第145話「ゆら、初めてのレポート」
(語り手:日下部ゆら)
「レポートってさ、誰に向かって書くのかな」
そう口にしたのは、パソコンの前に座って30分が経っても、最初の一文が書けなかったからだった。
夏の自由研究——
テーマは「風船ロケットの軌道測定と速度変化の試み」。
中間発表で一度やった実験だけど、
そのまとめを“自分の言葉で”書く。それが課題。
だけど、画面の前で手が止まってしまった。
「事実だけ」を書くのは、つまらない。
かといって「気持ち」ばかり書くのは、レポートっぽくない。
私は、ノートをめくった。
佐倉先輩たちが書いた、あのページが目に入る。
「データ取れず。風で飛んだ。笑った。次回に期待。」
それは、まるで日記みたいな文章だった。
でも、ちゃんと“何が起きたか”が、残っている。
私は、キーボードに手を置き直した。
そして、思い切って書き出した。
【実験目的】
本研究では、風船ロケットの飛距離と速度の測定を通じて、空気抵抗と発射角度の関係を考察する。
【導入】
はじめは、ただ“飛ばしたかった”だけだった。
でも、思ったよりまっすぐ飛ばなくて、その理由を知りたくなった。
タイピングの音が、部屋に響いた。
気がつけば、言葉が次々に湧いてくる。
【考察】
音速も熱量も計算できなかったけれど、
「何がズレていたのか」を考える時間が、物理を一番近くに感じる時間だった。
ふと、画面の端に小さな通知が表示された。
朝比奈さんからのメッセージだった。
「レポート書けてる? 私、導入で悩み中〜」
私はすぐに返した。
「書いてる。
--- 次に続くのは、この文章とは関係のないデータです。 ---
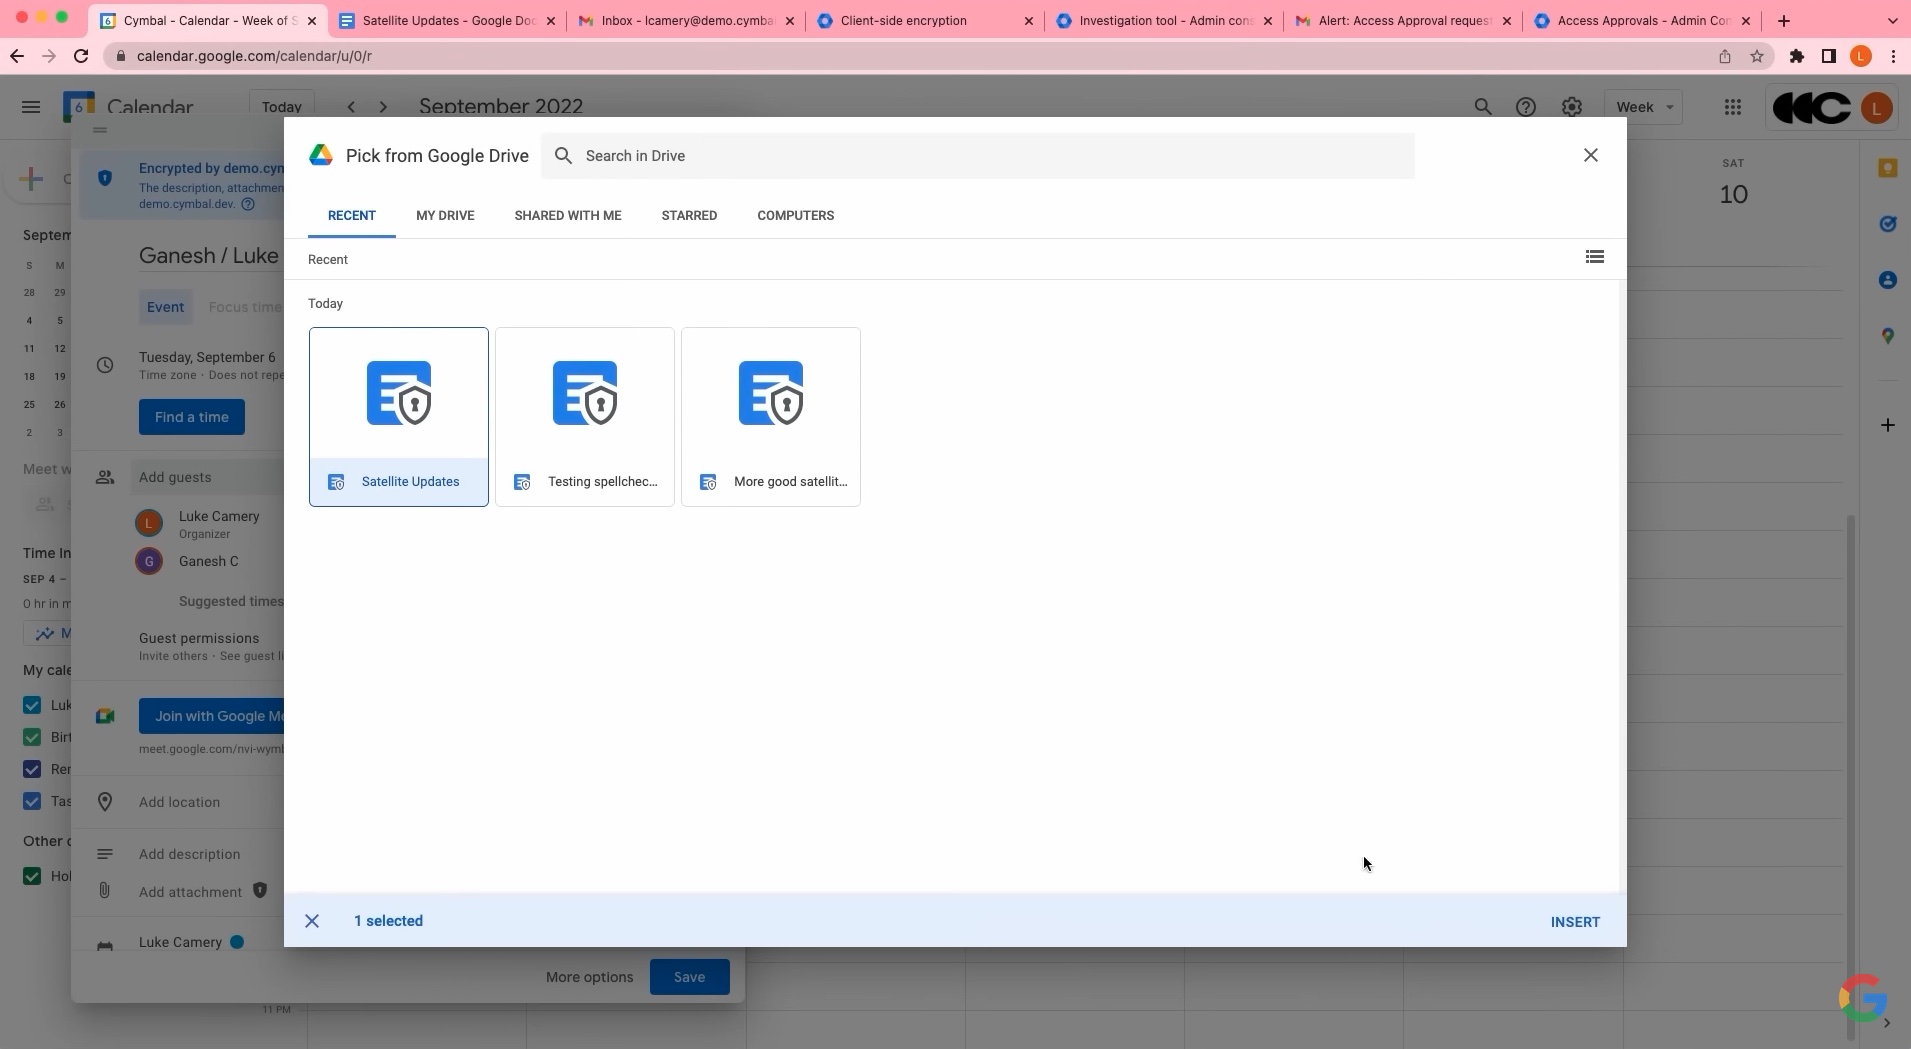Open Google Maps in the side panel
Screen dimensions: 1911x1049
coord(1888,336)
よかったら、あとで見せてもいい?」
夜が深くなって、最後の一文を打ち込んだ。
【おわりに】
私の問いは、まだ答えにたどり着いていない。
でも、問いを持ち続けることこそが、
きっと、物理と向き合う一歩だと思えた。
保存ボタンを押したあと、私は目を閉じた。
ああ、これが“書くことで考える”ってことなんだ。
誰かに届けるために書いたら、自分の中にも答えが浮かんできた。
はじめてのレポート。
不完全で、でも、確かに“私のレポート”。